Exercise prompt: Restate each entry word for word. Keep every detail intact.

Information provided:
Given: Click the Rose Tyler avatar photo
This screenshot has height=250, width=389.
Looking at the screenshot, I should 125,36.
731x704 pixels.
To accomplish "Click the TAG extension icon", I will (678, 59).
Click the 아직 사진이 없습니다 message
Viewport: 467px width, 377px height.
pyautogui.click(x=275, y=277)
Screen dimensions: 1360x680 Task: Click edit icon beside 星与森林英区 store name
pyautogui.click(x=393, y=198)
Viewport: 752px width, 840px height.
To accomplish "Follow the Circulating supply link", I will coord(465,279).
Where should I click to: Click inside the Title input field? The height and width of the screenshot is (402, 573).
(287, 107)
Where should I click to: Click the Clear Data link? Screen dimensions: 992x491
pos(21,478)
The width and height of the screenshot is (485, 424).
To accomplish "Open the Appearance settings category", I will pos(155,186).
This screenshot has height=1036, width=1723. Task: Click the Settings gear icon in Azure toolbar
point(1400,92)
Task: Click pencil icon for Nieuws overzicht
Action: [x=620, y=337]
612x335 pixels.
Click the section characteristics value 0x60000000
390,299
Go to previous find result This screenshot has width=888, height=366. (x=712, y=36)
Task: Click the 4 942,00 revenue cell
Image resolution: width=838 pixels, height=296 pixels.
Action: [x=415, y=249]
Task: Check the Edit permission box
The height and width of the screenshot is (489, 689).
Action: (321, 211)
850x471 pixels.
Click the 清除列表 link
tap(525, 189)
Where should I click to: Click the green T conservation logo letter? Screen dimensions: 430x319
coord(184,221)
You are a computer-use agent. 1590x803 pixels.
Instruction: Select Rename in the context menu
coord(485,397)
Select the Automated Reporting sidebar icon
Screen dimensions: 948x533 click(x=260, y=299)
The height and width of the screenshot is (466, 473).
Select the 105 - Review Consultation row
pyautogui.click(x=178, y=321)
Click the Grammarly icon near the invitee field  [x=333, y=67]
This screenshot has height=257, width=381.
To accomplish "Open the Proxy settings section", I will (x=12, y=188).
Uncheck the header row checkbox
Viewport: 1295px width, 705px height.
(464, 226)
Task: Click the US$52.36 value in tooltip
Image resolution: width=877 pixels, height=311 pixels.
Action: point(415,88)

Output below:
Given: Click the Rose Tyler avatar photo
This screenshot has height=250, width=389.
Looking at the screenshot, I should 125,36.
731x704 pixels.
To accomplish "Click the TAG extension icon", I will (678, 59).
Click the 아직 사진이 없습니다 message
Viewport: 467px width, 377px height.
pyautogui.click(x=275, y=277)
Screen dimensions: 1360x680 Task: Click edit icon beside 星与森林英区 store name
pyautogui.click(x=393, y=198)
Viewport: 752px width, 840px height.
To accomplish "Follow the Circulating supply link", I will coord(465,279).
Where should I click to: Click inside the Title input field? The height and width of the screenshot is (402, 573).
(287, 107)
Where should I click to: Click the Clear Data link? Screen dimensions: 992x491
pos(21,478)
The width and height of the screenshot is (485, 424).
To accomplish "Open the Appearance settings category", I will pos(155,186).
This screenshot has height=1036, width=1723. Task: Click the Settings gear icon in Azure toolbar
point(1400,92)
Task: Click pencil icon for Nieuws overzicht
Action: [x=620, y=337]
612x335 pixels.
Click the section characteristics value 0x60000000
390,299
Go to previous find result This screenshot has width=888, height=366. (x=712, y=36)
Task: Click the 4 942,00 revenue cell
Image resolution: width=838 pixels, height=296 pixels.
Action: [x=415, y=249]
Task: Check the Edit permission box
The height and width of the screenshot is (489, 689).
Action: (321, 211)
850x471 pixels.
Click the 清除列表 link
tap(525, 189)
Where should I click to: Click the green T conservation logo letter? Screen dimensions: 430x319
coord(184,221)
You are a computer-use agent. 1590x803 pixels.
Instruction: Select Rename in the context menu
coord(485,397)
Select the Automated Reporting sidebar icon
Screen dimensions: 948x533 click(x=260, y=299)
The height and width of the screenshot is (466, 473).
Select the 105 - Review Consultation row
pyautogui.click(x=178, y=321)
Click the Grammarly icon near the invitee field  [x=333, y=67]
This screenshot has height=257, width=381.
To accomplish "Open the Proxy settings section", I will (x=12, y=188).
Uncheck the header row checkbox
Viewport: 1295px width, 705px height.
(464, 226)
Task: Click the US$52.36 value in tooltip
Image resolution: width=877 pixels, height=311 pixels.
Action: point(415,88)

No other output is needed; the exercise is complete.